## Provided passage

The procedure fell out of favor, Bingaman says, until the 1950s, when doctors started using it to treat debilitating epilepsy in children. The idea was to remove the part of the brain that was the source of the seizures. But in the 1960s, many patients suffered complications. In some, the remaining half of the brain began to shift into the empty space. In others, the brain started to hemorrhage, or fluid built up in the empty cavity. But as technology advanced, hemispherectomies became a viable option again in the mid-'80s.
That option is open only to kids, though. The brain grows and gains mass for about the first seven years of a child's life, and subtle changes continue to shape the brain for the next 10 years. Surgeons believe that only children younger than 16 can rebound physically after a hemispherectomy.
In September 2005, Michelle Johnson missed her stepbrother's wedding, and the family drove the 13 hours to Cleveland. For five days, Olivia sat in a hospital bed, her head hooked up to a monitoring device that kept track of seizure activity. At the end of the week, doctors said Olivia's best chance was a hemispherectomy.
"If we wanted her to lead any kind of normal life, she'd need this surgery or the seizures could actually kill her," Michelle says.
It was a long, silent ride home to Olathe.
"God, I had a hard time," Michelle says. "I would cry a lot thinking about her head being cut open and her brain removed."

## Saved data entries

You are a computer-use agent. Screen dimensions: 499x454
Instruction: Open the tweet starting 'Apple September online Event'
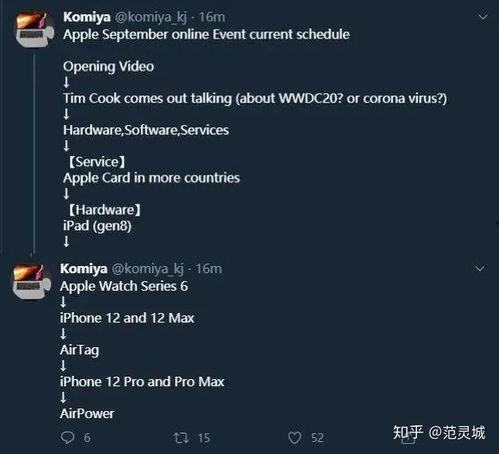click(x=207, y=34)
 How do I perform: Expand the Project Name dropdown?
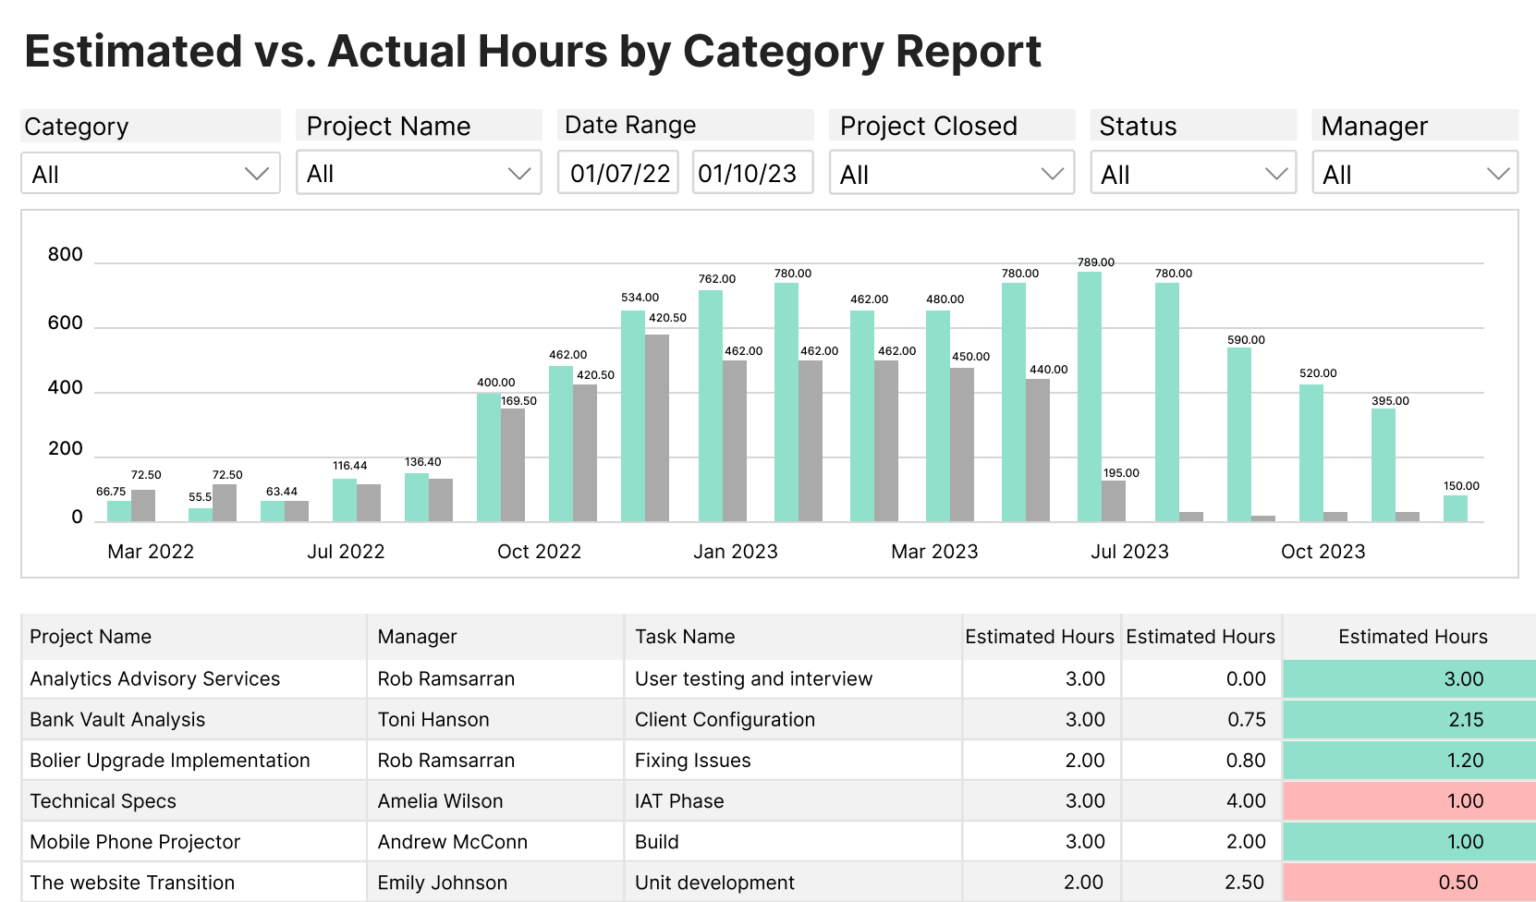(418, 173)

## Task set
1. Translate this sentence from the hemispherectomy passage into Spanish: "It was a long, silent ride home to Olathe."
2. According to the hemispherectomy passage, why is the surgery an option only for children? Answer in one to three sentences.
3. List every complication that the hemispherectomy passage says patients suffered in the 1960s.

## Task answers
1. Fue un largo y silencioso viaje de regreso a casa, a Olathe.

2. The brain grows and gains mass for about the first seven years of a child's life, and subtle changes keep shaping it for the next 10 years. For this reason, surgeons believe that only children younger than 16 can rebound physically after a hemispherectomy.

3.
- The remaining half of the brain began to shift into the empty space.
- The brain started to hemorrhage.
- Fluid built up in the empty cavity.